Recent developments challenge the idea of free mobility in Europe. The rise in Euroskepticism, the perceived threat of welfare migration or the vote of the Swiss people to reintroduce immigration quotas indicate a degeneration of the European ideals. In light of these concerns, leading labor economists have recently joined forces in calling for an EU Charter that serves as a joint commitment to Working Without Borders.
How serious are these concerns? In a new IZA Discussion Paper, Annabelle Krause, Ulf Rinne and Klaus F. Zimmermann find that labor market experts are worried about the state of European labor market integration, too. Although the experts are generally convinced of the merits arising from free labor mobility in Europe, the survey results point at several reasons why these benefits have not yet fully materialized – and why the public has difficulties perceiving them.
For example, the majority of experts are satisfied with the European Union, but a sizable 30% are disappointed. While about two-thirds of the respondents agree that a Single European Labor Market is important for achieving larger economic welfare, the majority thinks that Europe has not yet achieved this goal. Increased labor mobility is crucial to achieving this goal.
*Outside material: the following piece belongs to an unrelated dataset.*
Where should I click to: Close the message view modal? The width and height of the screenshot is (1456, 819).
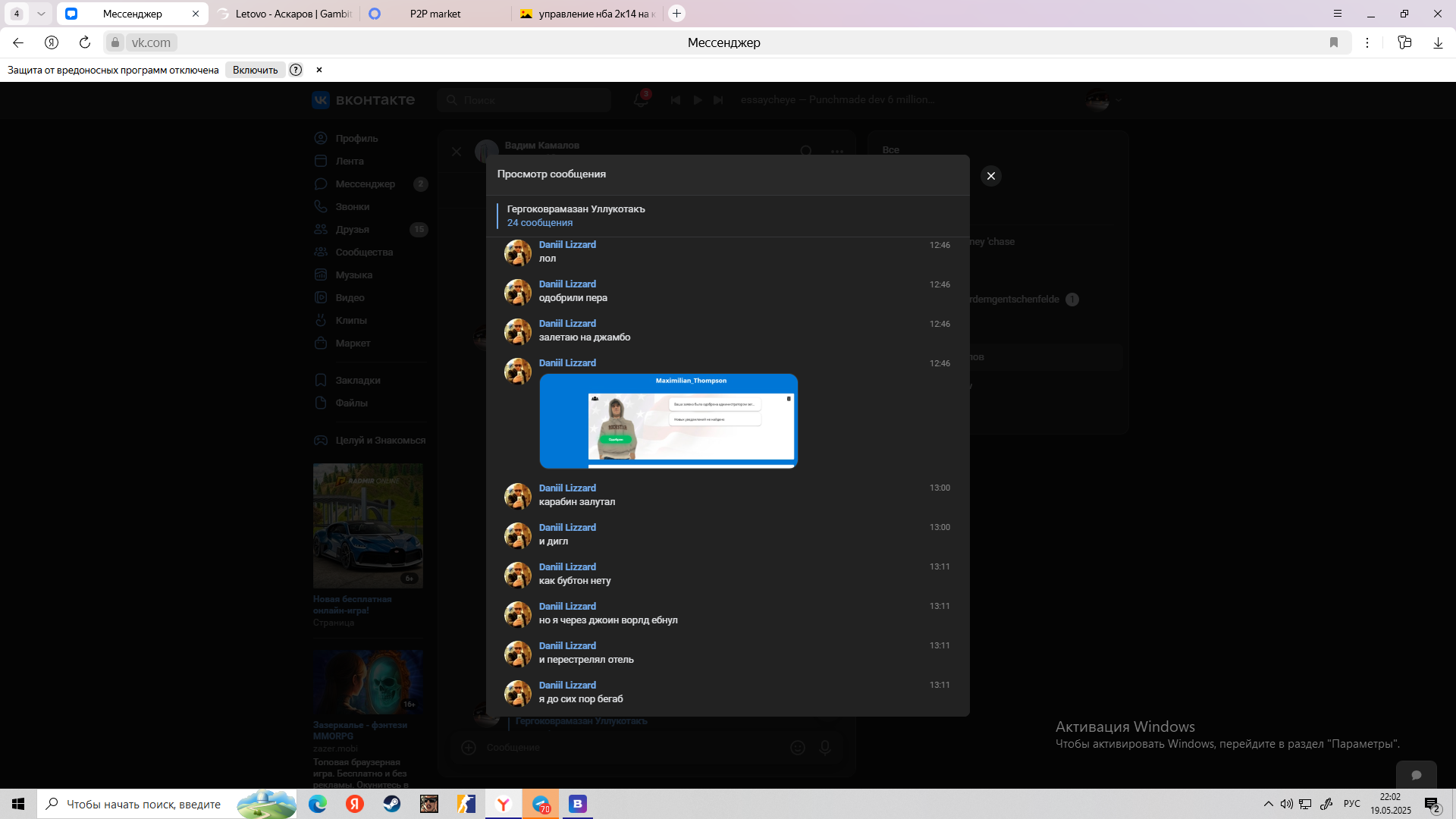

The rapid recognition of qualifications, the harmonization of social security systems, and the knowledge of several languages are named as the three most important factors to increase labor mobility in Europe. Finally, most experts share a rather pessimistic view regarding the impacts of the Great Recession: They believe that the crisis-induced economic divergence between European countries is a long-lasting phenomenon.
These are some important findings of the IZA Expert Opinion Survey 2014 on the Single European Labor Market conducted earlier this year. The online survey was disseminated among the 700 European members of IZA’s network, which is the largest network of labor economists worldwide comprising more than 1,300 experts from 50 countries.